HOQNO interaction with cytochrome b in succinate:menaquinone oxidoreductase from Bacillus subtilis

2‐ n ‐Heptyl4‐hydroxyquinoline‐ N ‐oxide (HOQNO) inhibits the succinate:quinone oxidoreductase activity of isolated and membrane‐bound succinate:menaquinone oxidoreductase of B. subtilis . The inhibition pattern resembles closely that observed for α‐thenoyltrifluoroacetone and carboxins in the mitochondrial succinate:ubiquinone oxidoreductase: ca. 90% of the activity is highly sensitive to HOQNO ( K i ca. 0.2 μM for the isolated enzyme) whereas the rest 10% proves to be resistant to the inhibitor. HOQNO binding is shown to perturb the absorption spectrum of the ferrous di‐heme cytochrome b of the B. subtilis succinate:quinone oxidoreductase both in the α and Soret bands.
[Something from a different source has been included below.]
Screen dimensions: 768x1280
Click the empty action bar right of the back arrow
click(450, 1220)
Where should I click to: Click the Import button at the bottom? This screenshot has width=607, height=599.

In addition, the inhibitor is shown to bring about a negative shift of E m of the low‐potential heme b . It is suggested that HOQNO interacts with a menasemiquinone binding site near the low‐potential heme and suppresses the MQ .− ‐to‐MQH 2 step of the quinone reductase reaction but allows partly for the MQ‐to‐MQ .− transition to occur; dismutation of MQ . formed in the latter reaction to MQ and MQH 2 may account for the 10% of the enzyme activity insensitive to HOQNO.